> _Exercise_: Among the entries below, please repeat exactly and only the lines from the line containing "Instruction: Click the VC-1" to the line containing "559x548 pixels.", both lines included.

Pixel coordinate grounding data
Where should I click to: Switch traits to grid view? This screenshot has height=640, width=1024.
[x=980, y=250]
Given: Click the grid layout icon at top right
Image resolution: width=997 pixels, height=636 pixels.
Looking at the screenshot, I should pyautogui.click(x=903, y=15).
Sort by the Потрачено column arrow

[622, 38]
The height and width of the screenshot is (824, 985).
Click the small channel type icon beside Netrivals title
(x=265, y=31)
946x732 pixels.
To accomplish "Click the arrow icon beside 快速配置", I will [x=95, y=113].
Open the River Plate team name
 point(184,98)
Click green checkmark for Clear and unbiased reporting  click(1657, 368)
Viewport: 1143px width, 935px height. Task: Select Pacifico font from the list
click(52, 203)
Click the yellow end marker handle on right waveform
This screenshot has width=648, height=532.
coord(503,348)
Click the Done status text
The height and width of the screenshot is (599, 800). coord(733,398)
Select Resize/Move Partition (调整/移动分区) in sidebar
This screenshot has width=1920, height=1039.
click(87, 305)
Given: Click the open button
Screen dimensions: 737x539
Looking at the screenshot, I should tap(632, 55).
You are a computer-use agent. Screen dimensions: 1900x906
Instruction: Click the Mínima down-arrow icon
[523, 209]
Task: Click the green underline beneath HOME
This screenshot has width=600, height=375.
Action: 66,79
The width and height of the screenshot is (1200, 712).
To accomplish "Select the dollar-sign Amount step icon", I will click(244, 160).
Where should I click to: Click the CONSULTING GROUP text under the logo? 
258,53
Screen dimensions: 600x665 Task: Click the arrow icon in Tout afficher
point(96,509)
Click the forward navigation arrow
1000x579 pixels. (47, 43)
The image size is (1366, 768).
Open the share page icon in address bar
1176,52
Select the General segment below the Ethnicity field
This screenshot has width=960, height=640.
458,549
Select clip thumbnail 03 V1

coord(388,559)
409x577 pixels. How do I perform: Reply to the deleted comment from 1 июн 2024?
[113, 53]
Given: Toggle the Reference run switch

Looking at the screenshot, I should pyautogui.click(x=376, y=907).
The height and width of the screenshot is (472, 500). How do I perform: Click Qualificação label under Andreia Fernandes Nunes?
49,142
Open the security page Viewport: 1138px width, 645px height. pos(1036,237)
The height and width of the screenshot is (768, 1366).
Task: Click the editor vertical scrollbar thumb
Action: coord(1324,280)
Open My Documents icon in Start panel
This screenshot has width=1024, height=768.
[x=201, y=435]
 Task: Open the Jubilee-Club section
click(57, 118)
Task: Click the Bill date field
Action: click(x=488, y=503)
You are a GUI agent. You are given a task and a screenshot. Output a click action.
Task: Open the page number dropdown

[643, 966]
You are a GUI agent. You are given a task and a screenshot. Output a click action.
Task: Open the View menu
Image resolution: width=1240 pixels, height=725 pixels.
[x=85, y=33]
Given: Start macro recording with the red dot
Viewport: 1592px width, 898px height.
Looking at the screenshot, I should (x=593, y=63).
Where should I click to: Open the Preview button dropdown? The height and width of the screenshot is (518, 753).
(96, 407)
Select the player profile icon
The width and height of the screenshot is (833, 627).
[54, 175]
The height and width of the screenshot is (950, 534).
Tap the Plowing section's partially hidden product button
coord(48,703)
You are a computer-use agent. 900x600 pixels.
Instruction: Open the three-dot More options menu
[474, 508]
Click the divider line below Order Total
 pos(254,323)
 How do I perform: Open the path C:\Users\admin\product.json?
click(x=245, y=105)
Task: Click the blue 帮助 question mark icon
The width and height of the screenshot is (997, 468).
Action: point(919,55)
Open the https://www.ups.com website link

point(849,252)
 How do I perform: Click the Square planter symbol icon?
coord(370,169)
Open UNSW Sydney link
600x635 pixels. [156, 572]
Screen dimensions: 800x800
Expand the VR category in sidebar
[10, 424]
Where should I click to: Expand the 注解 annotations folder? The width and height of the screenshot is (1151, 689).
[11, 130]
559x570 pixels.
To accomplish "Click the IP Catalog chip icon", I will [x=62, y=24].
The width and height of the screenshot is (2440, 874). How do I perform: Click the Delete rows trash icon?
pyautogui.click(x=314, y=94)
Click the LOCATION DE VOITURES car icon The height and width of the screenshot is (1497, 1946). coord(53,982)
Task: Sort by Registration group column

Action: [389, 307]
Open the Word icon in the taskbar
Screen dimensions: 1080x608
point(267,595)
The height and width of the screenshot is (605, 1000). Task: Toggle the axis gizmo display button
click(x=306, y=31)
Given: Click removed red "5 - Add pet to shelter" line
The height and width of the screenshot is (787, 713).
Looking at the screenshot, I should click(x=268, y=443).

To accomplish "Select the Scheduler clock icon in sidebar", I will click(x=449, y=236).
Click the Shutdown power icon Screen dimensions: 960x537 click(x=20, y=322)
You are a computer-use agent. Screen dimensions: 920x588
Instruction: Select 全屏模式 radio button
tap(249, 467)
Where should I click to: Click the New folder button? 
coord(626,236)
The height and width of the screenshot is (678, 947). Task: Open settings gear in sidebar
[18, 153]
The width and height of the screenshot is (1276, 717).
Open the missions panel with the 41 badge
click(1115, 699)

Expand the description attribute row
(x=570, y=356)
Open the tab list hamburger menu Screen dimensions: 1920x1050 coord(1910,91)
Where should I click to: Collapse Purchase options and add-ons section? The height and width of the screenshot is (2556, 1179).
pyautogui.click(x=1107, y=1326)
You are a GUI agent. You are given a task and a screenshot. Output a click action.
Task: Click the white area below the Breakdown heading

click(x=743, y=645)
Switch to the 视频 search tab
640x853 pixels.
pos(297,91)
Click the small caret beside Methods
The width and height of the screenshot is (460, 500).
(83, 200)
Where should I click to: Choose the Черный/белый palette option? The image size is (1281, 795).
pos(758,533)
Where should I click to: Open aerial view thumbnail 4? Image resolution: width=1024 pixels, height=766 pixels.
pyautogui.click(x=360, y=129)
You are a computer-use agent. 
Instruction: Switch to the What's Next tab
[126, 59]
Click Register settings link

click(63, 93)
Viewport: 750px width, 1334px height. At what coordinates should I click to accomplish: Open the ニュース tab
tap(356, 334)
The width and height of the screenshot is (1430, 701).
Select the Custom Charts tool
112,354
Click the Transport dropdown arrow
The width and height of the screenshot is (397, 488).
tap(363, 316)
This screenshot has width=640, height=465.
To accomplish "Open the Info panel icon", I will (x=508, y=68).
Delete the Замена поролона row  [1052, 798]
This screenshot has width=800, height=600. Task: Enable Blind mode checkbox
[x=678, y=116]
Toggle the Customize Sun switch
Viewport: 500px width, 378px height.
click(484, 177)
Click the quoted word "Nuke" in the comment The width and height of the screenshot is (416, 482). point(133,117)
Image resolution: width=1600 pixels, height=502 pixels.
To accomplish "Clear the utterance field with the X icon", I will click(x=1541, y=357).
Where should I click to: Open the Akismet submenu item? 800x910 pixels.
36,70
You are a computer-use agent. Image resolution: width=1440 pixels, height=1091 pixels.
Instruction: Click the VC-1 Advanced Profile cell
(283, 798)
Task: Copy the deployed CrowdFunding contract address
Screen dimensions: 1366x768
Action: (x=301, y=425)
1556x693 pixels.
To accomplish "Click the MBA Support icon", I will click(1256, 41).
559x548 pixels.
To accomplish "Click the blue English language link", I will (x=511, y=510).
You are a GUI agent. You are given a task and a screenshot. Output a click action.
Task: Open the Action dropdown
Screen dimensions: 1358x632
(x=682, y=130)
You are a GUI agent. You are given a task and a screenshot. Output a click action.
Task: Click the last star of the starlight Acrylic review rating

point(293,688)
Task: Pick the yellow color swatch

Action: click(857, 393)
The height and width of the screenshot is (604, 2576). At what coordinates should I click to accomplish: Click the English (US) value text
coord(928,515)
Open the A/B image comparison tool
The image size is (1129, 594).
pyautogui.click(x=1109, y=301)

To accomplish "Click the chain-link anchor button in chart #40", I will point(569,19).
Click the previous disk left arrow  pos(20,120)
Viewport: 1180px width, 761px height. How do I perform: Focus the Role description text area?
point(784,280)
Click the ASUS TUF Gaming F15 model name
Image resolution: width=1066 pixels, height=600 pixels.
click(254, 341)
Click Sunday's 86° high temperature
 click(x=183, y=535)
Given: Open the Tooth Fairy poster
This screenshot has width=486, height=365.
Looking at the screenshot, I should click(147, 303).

> _Output of the task_:
Instruction: Click the VC-1 Advanced Profile cell
(283, 798)
Task: Copy the deployed CrowdFunding contract address
Screen dimensions: 1366x768
Action: (x=301, y=425)
1556x693 pixels.
To accomplish "Click the MBA Support icon", I will click(1256, 41).
559x548 pixels.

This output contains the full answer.